**SOURCE DOCUMENT**
------------------------------------------------

Best Practices For Learning A New Limited Environment

Drafting a set you’re unfamiliar with can be a struggle. Limited expert, Andy Ferguson, shares tips to help you catch up quick

Dance of the Manse
Dance of the Manse, illustrated by Yeong-Hao Han

Even a diehard Limited player like myself has not played every single Draft format. I have yet to meet a long-term Magic player who hasn’t taken some breaks from the game. For Limited players, that can mean missing out on some fun Draft sets (you only miss the good ones). It can be intimidating drafting a set you’ve never played, but everyone else likely has. So how can you prepare?

Travel Preparations

There’s certainly players who would prefer to just jump into a draft and figure it out as you go, and it may be the optimal approach for some, but in today’s economy (especially MTG Arena), the average player trying to free-roll will want to maximize their tickets or gems by at least knowing what they’re jumping into.

Merfolk Secretkeeper

I’m going to be using Throne of Eldraine as my example throughout. I completely missed out on this set while preoccupied with life (I know, gross). My extent of knowledge before the flashback drafts on MTG Arena was the following: people tend to either love or hate it, mono-colors are viable, mill is strong in blue via Merfolk Secretkeeper (keep your secrets), and that’s about it.

------------------------------------------------

**INFORMATION SUPPLIED**
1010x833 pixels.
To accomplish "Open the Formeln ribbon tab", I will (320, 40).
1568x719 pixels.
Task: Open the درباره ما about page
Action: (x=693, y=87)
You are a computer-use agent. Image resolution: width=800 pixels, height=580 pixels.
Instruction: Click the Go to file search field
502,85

------------------------------------------------

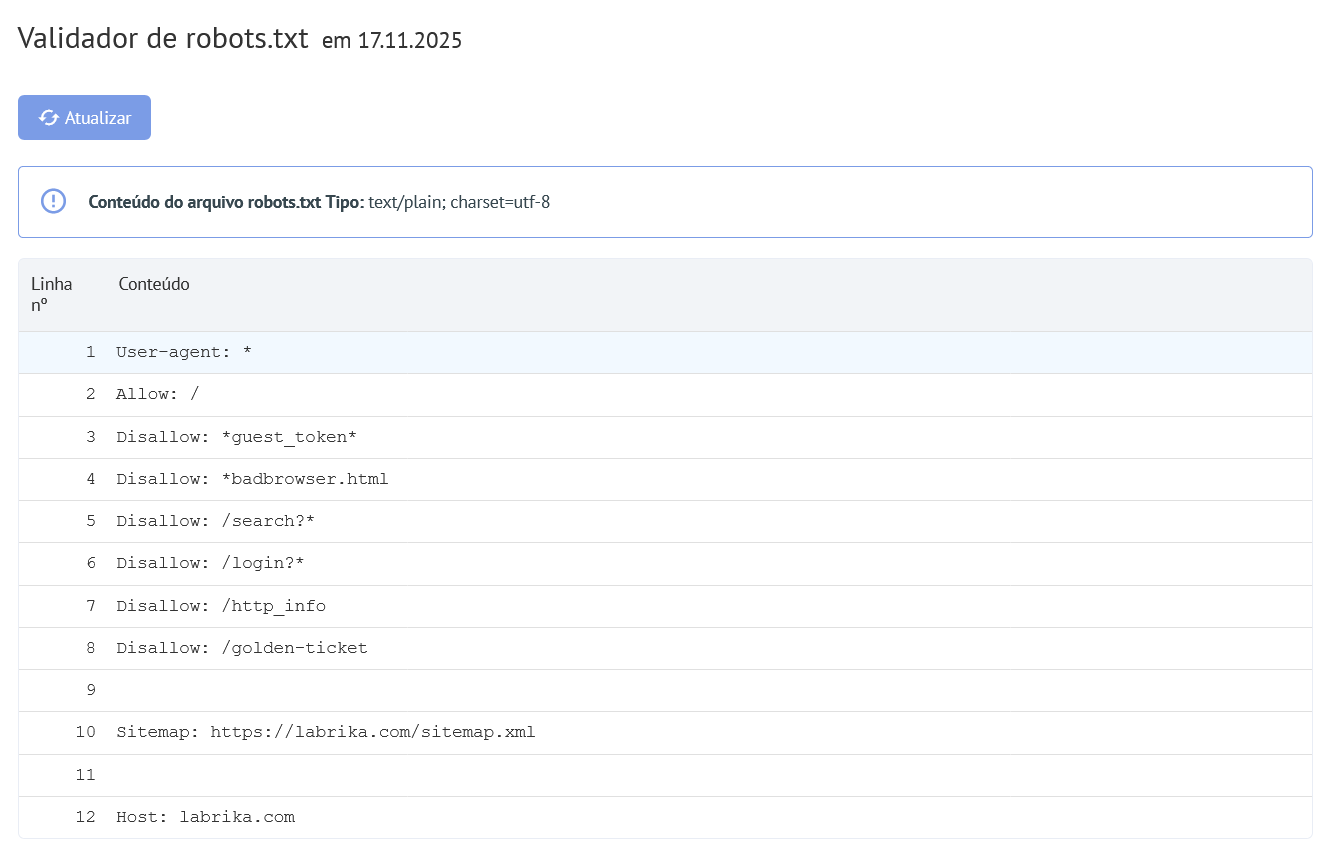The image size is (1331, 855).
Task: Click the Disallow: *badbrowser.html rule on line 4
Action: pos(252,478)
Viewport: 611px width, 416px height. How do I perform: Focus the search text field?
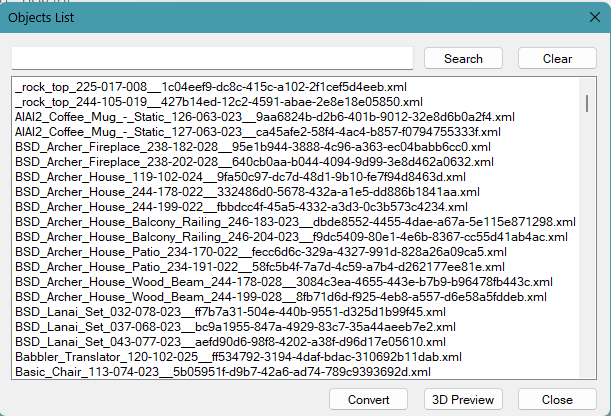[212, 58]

------------------------------------------------

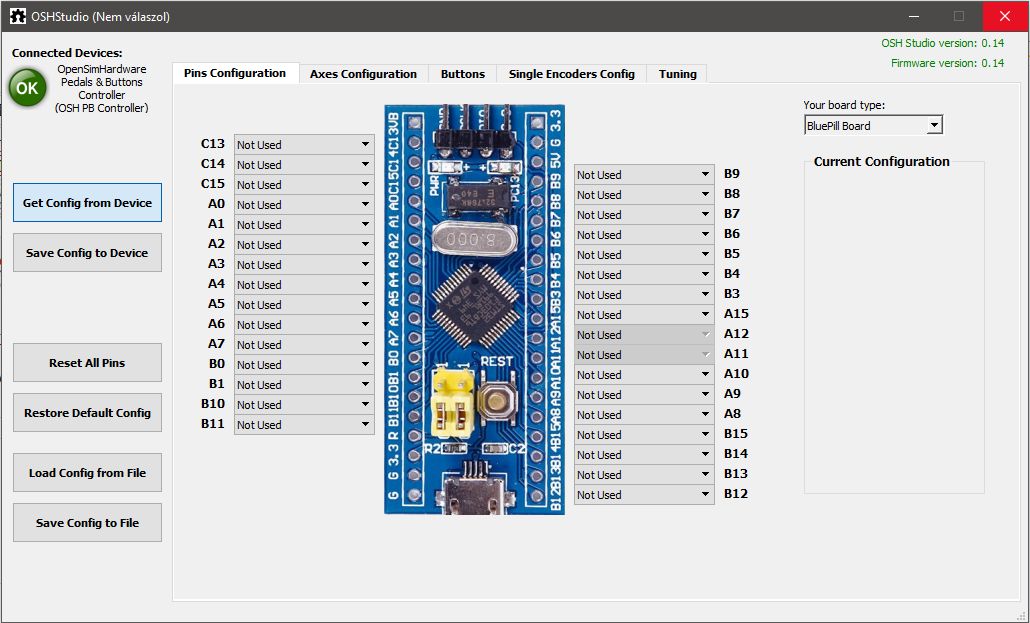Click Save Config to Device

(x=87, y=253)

------------------------------------------------

**TASKS TO PERFORM**
• a. Condense the paragraph beginning "I'm going to be using Throne of Eldraine" from the article on learning a new Limited environment into a short bulleted list that keeps its main facts.
• b. Please continue the article on learning a new Limited environment, picking up after its last sentence.

**ANSWERS FOR THIS EXERCISE**
• a.
- Throne of Eldraine is the example used throughout.
- The writer missed the set entirely while busy with life.
- Before the flashback drafts on MTG Arena, the writer knew only that:
  - people tend to either love or hate the set
  - mono-color decks are viable
  - mill is strong in blue through Merfolk Secretkeeper

• b.
Gingerbrute Golden Egg Scalding Cauldron

The first step I’d take is familiarizing yourself with the commons and uncommons in the set, so you’re not reading all the cards during the draft. I prefer to use Scryfall, because you can easily sort via rarity and color. You can also take a look at a tier list, but the main idea here is just to get a rough understanding of what the cards do, not necessarily how strong they are.

If it’s a unique format (I could see Dominaria: United flashbacks falling into this category), you can take a look at some historical trophy decks on 17lands.com/trophies. You can get a rough idea of what certain archetypes are supposed to look like.

The last thing I’d probably do, is read an article from a content creator you respect. You can watch a stream, and you can see some of the gameplay, but I think the EV in terms of preparation is pretty poor here. An article can be far more succinct and sum things up about certain archetypes, strong cards, or general strategy for the set. That’s about all the preparation I’d commit to – anything over an hour is most likely overkill. 

Dance of the Manse

Now, we dance. The most important thing, when learning something new, is not to be results oriented. If you go 0-3, focus on the things you learned and implement them on the next run. It’s far more important that you are taking each available opportunity to learn rather than trying to spike a format you’re not familiar with. The knowledge gained should pay dividends in your future success. I’m not saying avoid the best color of the set, I would just encourage you to explore every archetype before going full try-hard mode. 

Aside from learning as you go, take every opportunity to learn from your opponent! You can even learn from your opponent’s mistakes if you’re keen enough to recognize them. See if you’re able to identify why a game was won or lost and you can’t blame RNG (part of the game, folks).

Follow these steps and all of your dreams will come true… or something like that. Lose and learn, learn and win!

See you at Magic 30!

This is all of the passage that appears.